• **Data supplied**
▬▬▬▬▬▬▬▬▬▬

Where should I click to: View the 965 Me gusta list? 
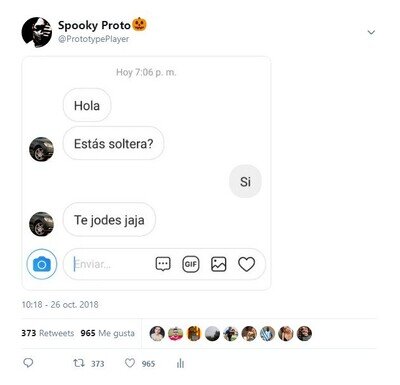coord(108,333)
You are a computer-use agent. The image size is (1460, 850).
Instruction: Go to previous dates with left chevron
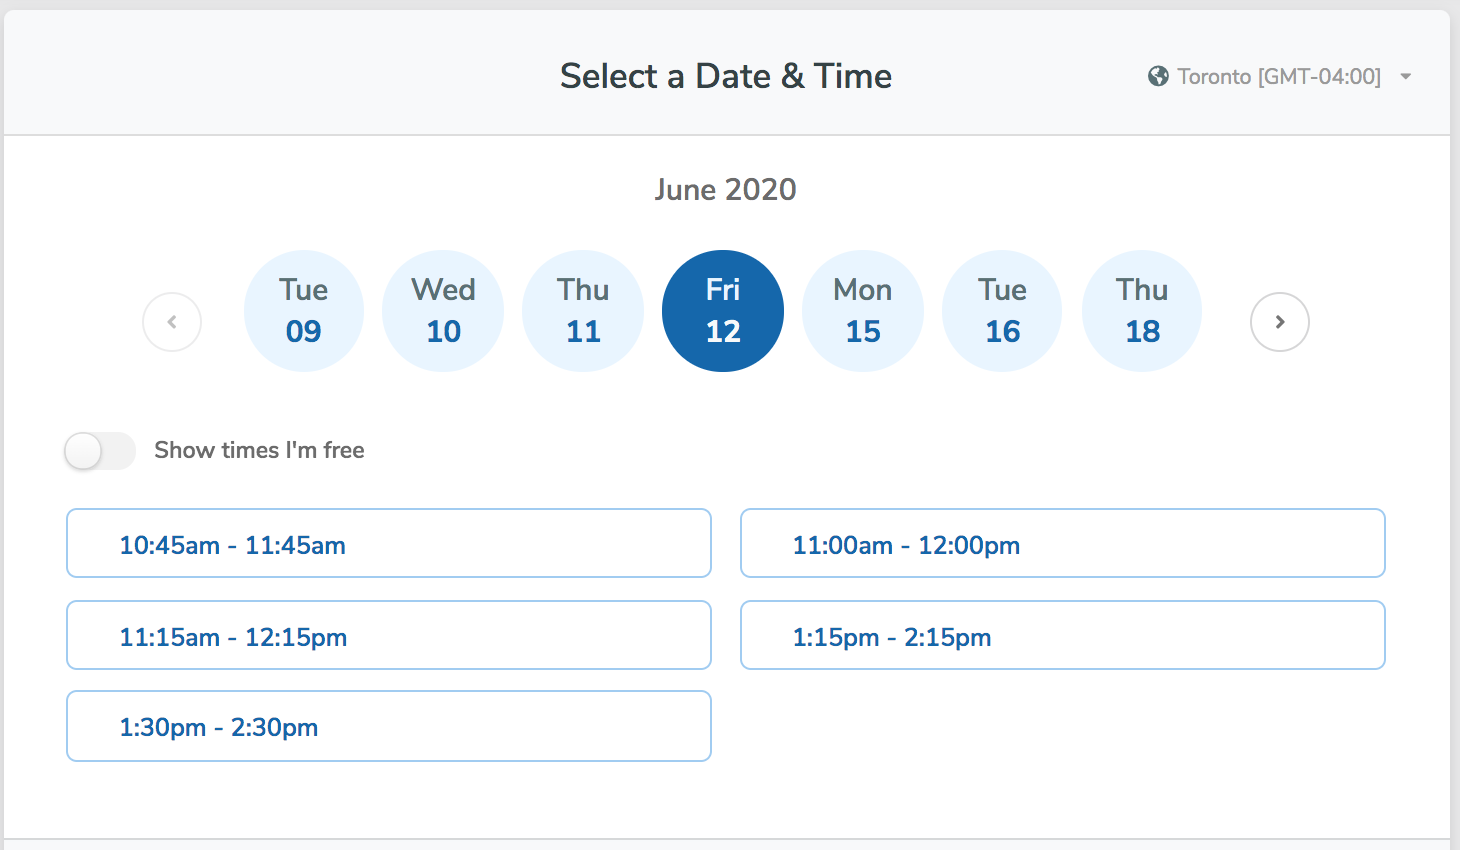[172, 322]
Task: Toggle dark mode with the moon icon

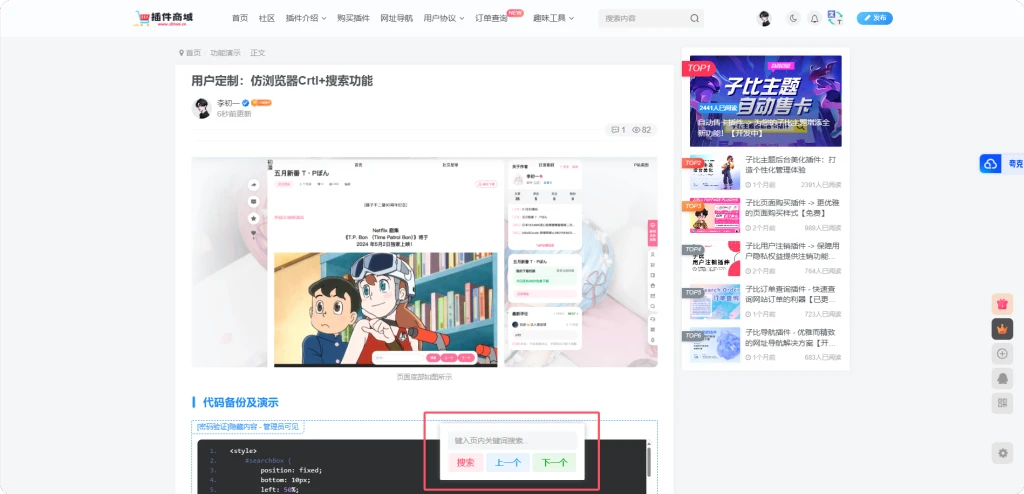Action: pyautogui.click(x=794, y=18)
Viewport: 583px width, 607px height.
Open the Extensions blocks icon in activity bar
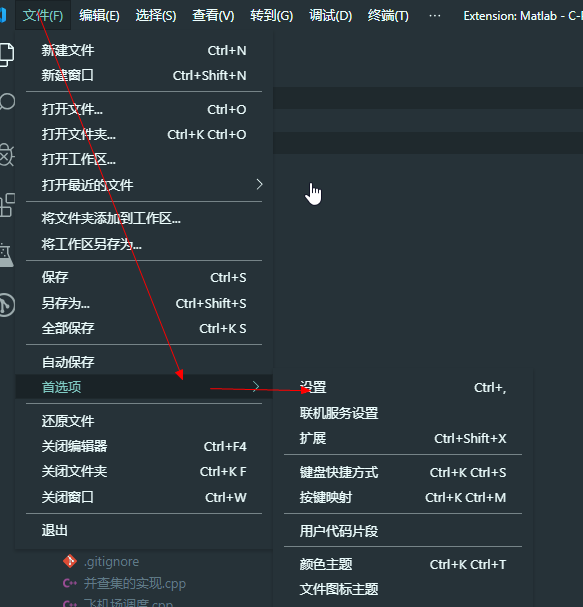point(7,205)
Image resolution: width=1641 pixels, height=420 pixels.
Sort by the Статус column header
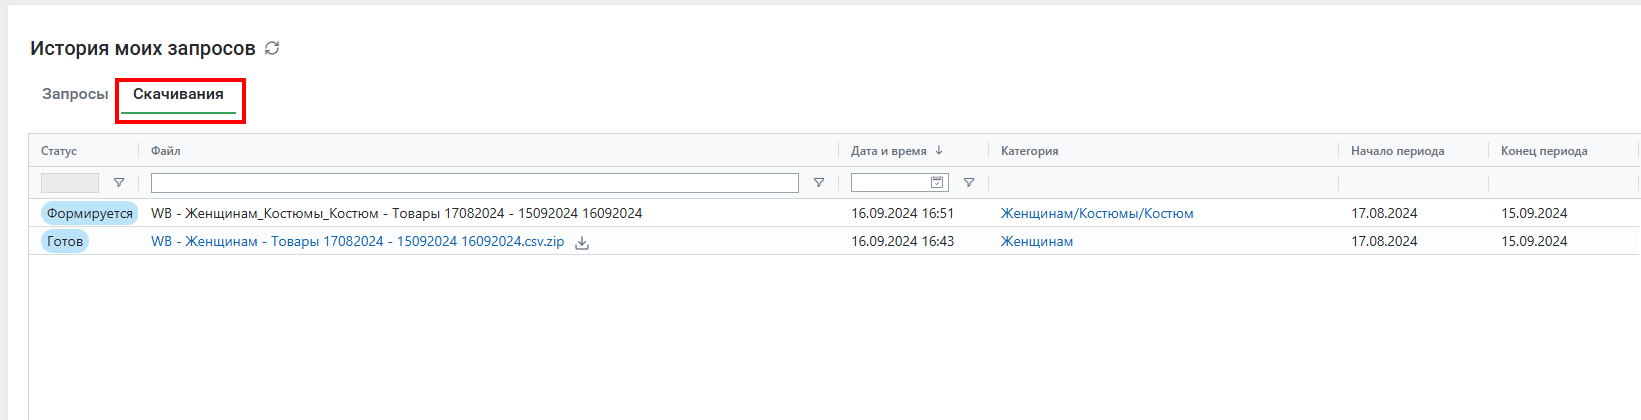[59, 151]
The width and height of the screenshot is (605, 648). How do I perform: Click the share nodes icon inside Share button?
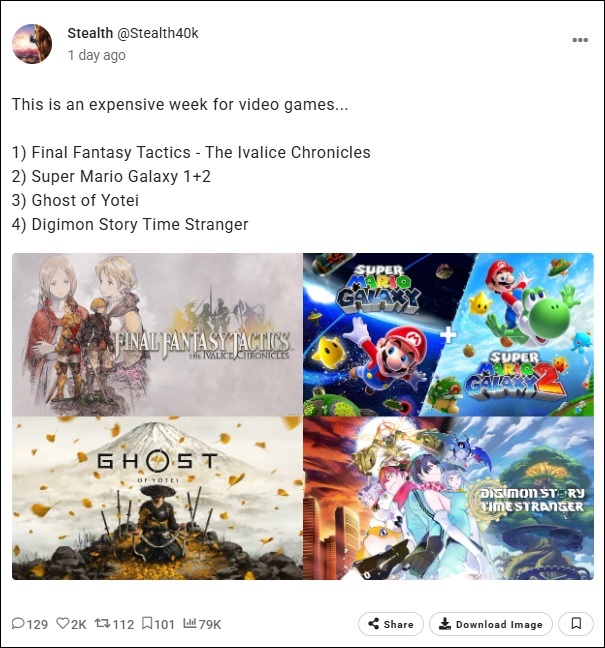tap(373, 624)
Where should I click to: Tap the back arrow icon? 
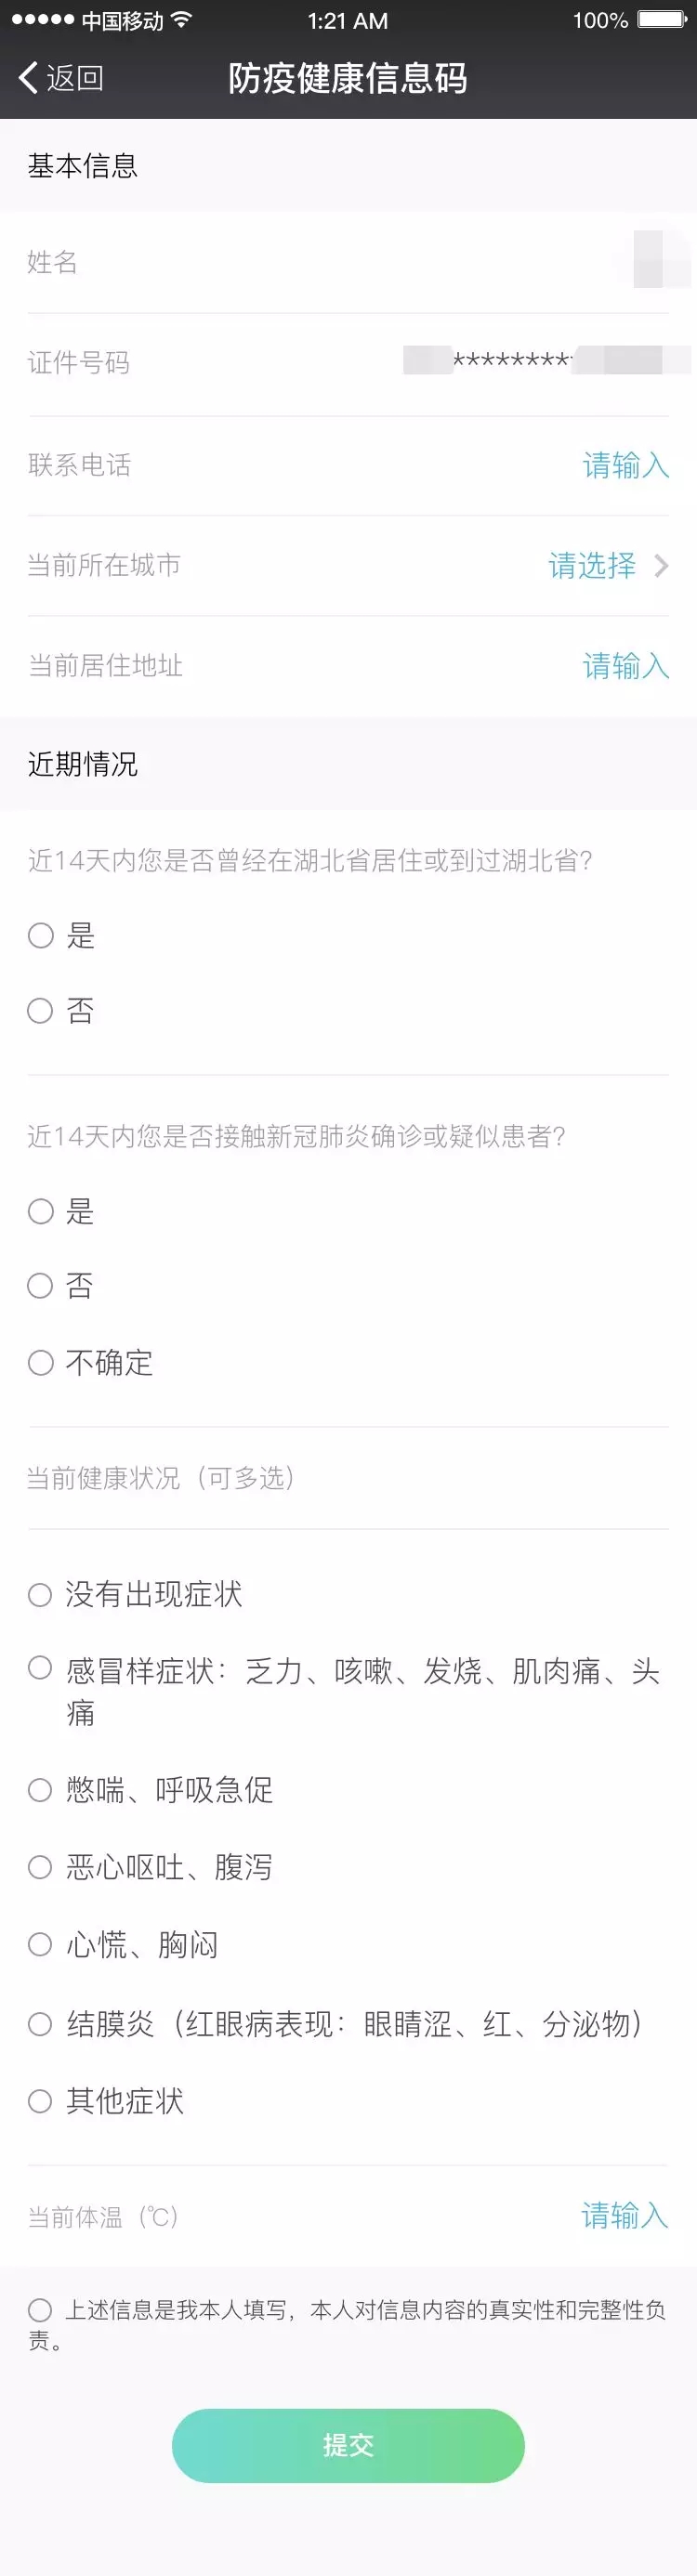pyautogui.click(x=28, y=78)
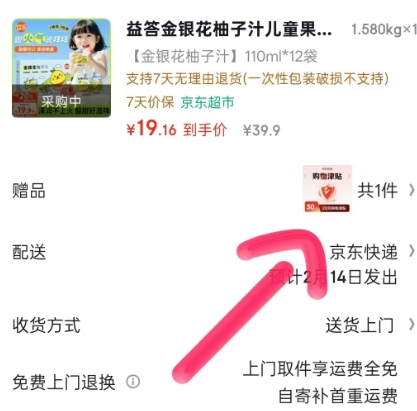Tap the 免费上门退换 label
The image size is (417, 411).
(64, 382)

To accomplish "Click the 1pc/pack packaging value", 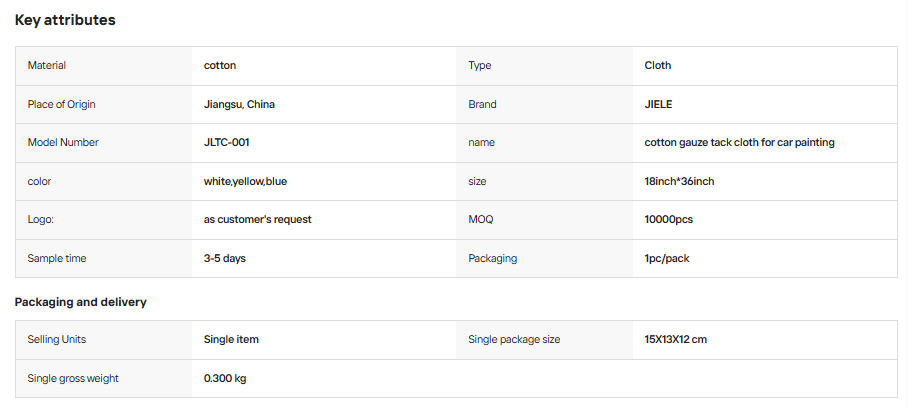I will [x=667, y=258].
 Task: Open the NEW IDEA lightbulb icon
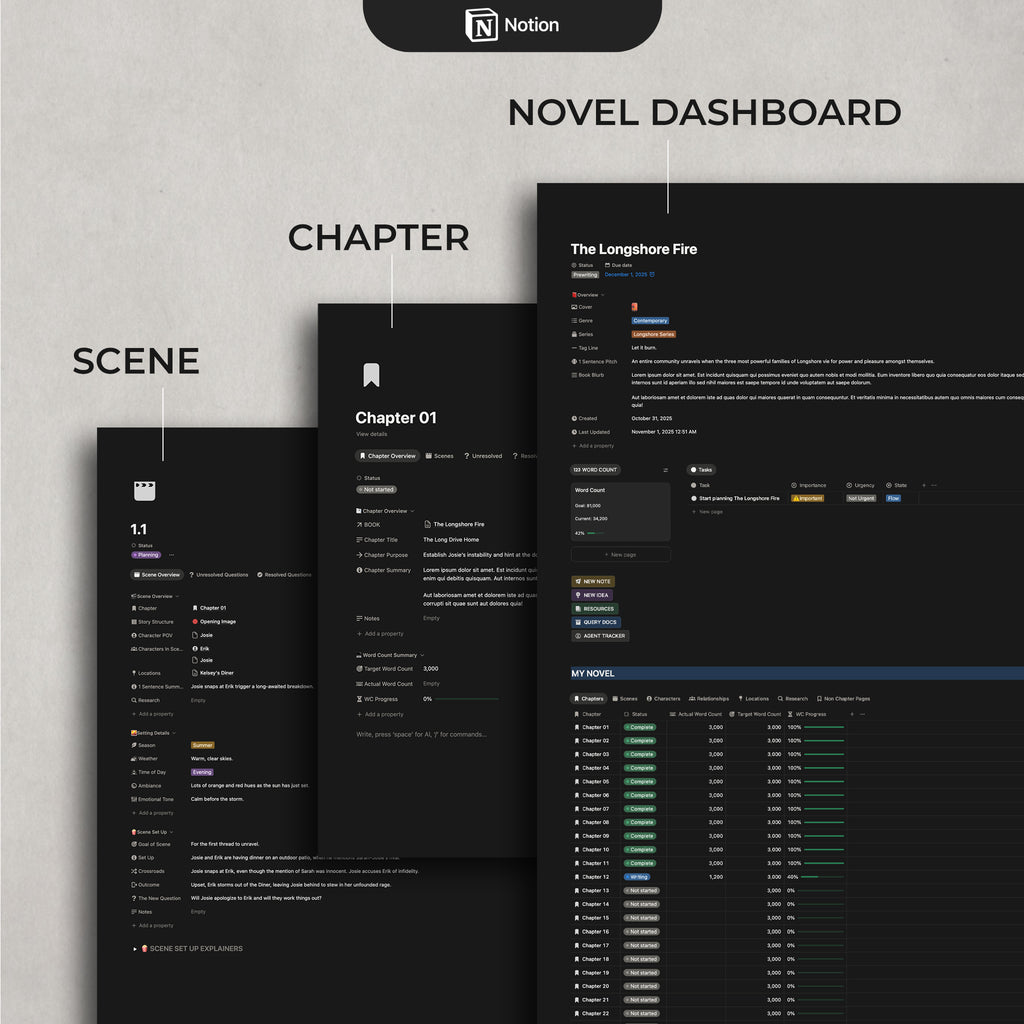(578, 595)
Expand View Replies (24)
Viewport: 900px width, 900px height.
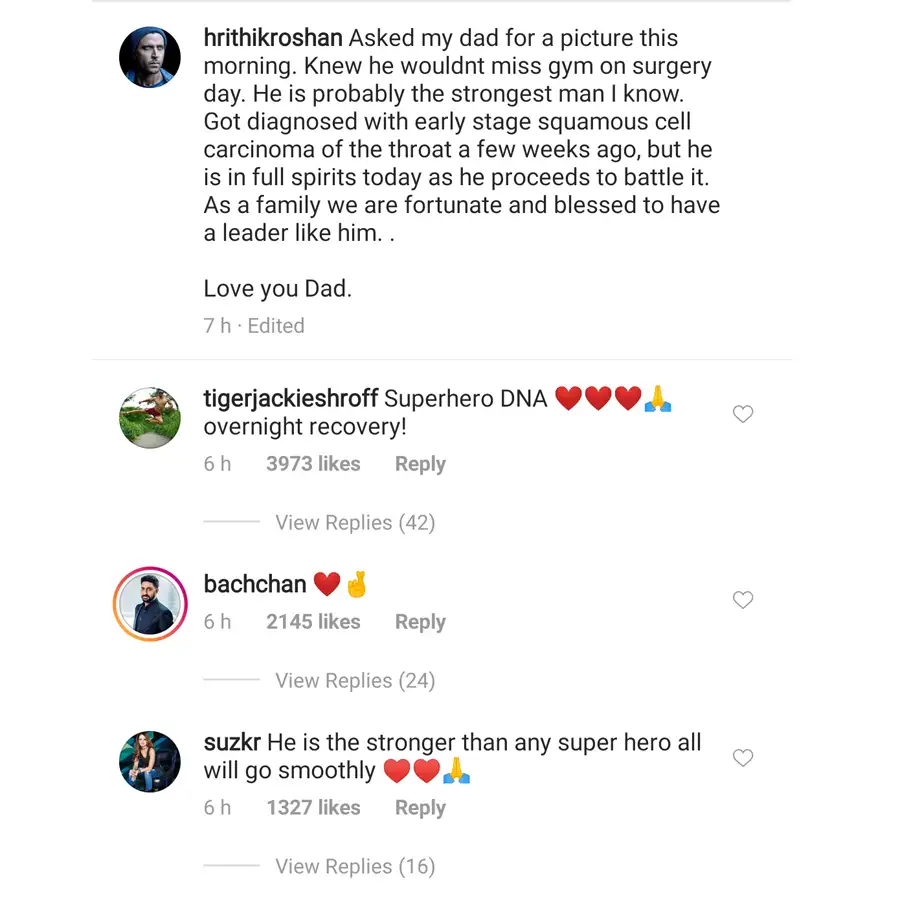point(355,681)
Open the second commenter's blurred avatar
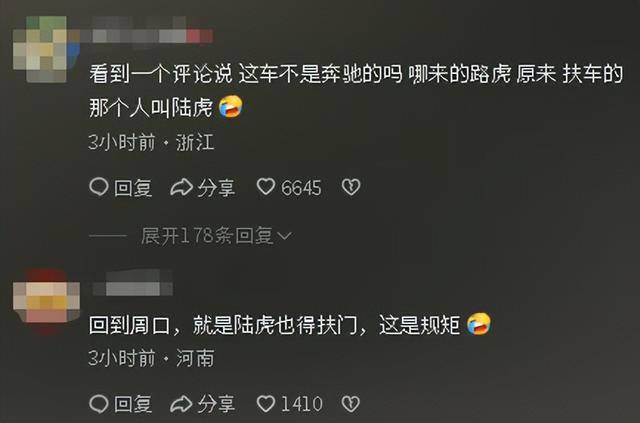This screenshot has height=423, width=640. point(46,301)
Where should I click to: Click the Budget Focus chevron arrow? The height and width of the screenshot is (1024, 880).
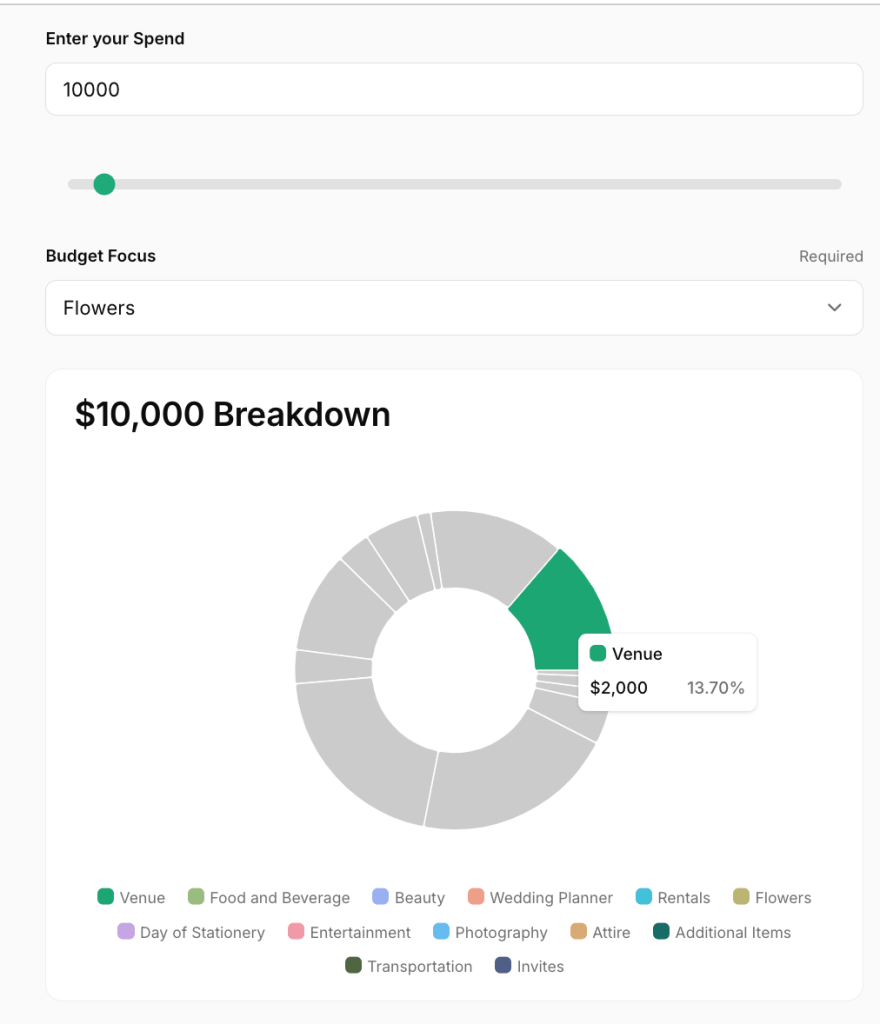(x=834, y=308)
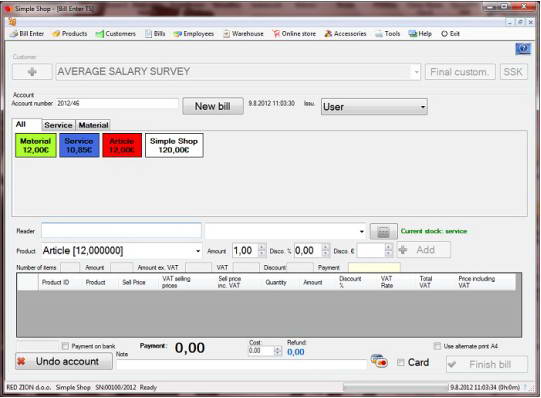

▬▬▬▬▬▬▬▬▬▬

Please give back exactly, and with no pictures, the lines from where the listing above begins through the line containing "Viewport: 583px width, 607px height.".

Where should I click to: View the 965 Me gusta list? 
coord(108,333)
You are a computer-use agent. The image size is (1460, 850).
Instruction: Go to previous dates with left chevron
[172, 322]
Task: Toggle dark mode with the moon icon

Action: pyautogui.click(x=794, y=18)
Viewport: 583px width, 607px height.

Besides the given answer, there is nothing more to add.